• Aim of the task: Write the data out again so that it matches word for word.

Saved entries
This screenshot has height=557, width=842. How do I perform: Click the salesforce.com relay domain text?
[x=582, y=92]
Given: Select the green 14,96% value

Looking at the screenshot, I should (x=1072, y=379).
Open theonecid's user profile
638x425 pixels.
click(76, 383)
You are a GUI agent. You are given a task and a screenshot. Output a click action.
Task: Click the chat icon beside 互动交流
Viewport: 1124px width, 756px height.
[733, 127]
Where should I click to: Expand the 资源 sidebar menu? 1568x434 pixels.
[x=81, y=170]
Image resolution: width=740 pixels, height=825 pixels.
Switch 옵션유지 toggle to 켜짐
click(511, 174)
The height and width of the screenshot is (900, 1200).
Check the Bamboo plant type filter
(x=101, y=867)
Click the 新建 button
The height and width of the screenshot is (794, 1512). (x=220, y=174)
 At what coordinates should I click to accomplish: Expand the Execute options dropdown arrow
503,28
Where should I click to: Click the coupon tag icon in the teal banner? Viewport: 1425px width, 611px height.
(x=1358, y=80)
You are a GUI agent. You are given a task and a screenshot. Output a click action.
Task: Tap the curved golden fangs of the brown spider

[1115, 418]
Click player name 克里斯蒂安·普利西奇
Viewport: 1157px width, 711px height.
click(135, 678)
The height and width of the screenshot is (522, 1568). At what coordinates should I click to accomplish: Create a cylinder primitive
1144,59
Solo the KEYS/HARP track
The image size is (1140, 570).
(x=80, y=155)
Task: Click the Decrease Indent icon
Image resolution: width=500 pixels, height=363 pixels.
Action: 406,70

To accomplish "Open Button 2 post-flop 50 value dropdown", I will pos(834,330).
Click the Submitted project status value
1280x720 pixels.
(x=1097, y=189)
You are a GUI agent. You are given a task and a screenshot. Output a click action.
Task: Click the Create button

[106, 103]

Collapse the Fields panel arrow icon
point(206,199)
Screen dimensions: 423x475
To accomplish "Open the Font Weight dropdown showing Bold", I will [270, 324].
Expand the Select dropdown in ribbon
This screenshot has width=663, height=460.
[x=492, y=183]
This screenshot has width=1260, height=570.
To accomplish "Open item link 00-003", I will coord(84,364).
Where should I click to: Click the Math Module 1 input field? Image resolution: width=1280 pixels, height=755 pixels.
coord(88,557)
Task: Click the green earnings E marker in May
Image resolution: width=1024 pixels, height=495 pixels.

• Expected output:
This screenshot has height=557, width=842. How do I perform: Click the salesforce.com relay domain text?
[x=582, y=92]
Given: Select the green 14,96% value

Looking at the screenshot, I should (x=1072, y=379).
Open theonecid's user profile
638x425 pixels.
click(76, 383)
You are a GUI agent. You are given a task and a screenshot. Output a click action.
Task: Click the chat icon beside 互动交流
Viewport: 1124px width, 756px height.
[733, 127]
Where should I click to: Expand the 资源 sidebar menu? 1568x434 pixels.
[x=81, y=170]
Image resolution: width=740 pixels, height=825 pixels.
Switch 옵션유지 toggle to 켜짐
click(511, 174)
The height and width of the screenshot is (900, 1200).
Check the Bamboo plant type filter
(x=101, y=867)
Click the 新建 button
The height and width of the screenshot is (794, 1512). (x=220, y=174)
 At what coordinates should I click to accomplish: Expand the Execute options dropdown arrow
503,28
Where should I click to: Click the coupon tag icon in the teal banner? Viewport: 1425px width, 611px height.
(x=1358, y=80)
You are a GUI agent. You are given a task and a screenshot. Output a click action.
Task: Tap the curved golden fangs of the brown spider

[1115, 418]
Click player name 克里斯蒂安·普利西奇
Viewport: 1157px width, 711px height.
click(135, 678)
The height and width of the screenshot is (522, 1568). At what coordinates should I click to accomplish: Create a cylinder primitive
1144,59
Solo the KEYS/HARP track
The image size is (1140, 570).
(x=80, y=155)
Task: Click the Decrease Indent icon
Image resolution: width=500 pixels, height=363 pixels.
Action: 406,70

To accomplish "Open Button 2 post-flop 50 value dropdown", I will pos(834,330).
Click the Submitted project status value
1280x720 pixels.
(x=1097, y=189)
You are a GUI agent. You are given a task and a screenshot. Output a click action.
Task: Click the Create button

[106, 103]

Collapse the Fields panel arrow icon
point(206,199)
Screen dimensions: 423x475
To accomplish "Open the Font Weight dropdown showing Bold", I will [270, 324].
Expand the Select dropdown in ribbon
This screenshot has width=663, height=460.
[x=492, y=183]
This screenshot has width=1260, height=570.
To accomplish "Open item link 00-003", I will coord(84,364).
Where should I click to: Click the Math Module 1 input field? Image resolution: width=1280 pixels, height=755 pixels.
coord(88,557)
Task: Click the green earnings E marker in May
Image resolution: width=1024 pixels, height=495 pixels.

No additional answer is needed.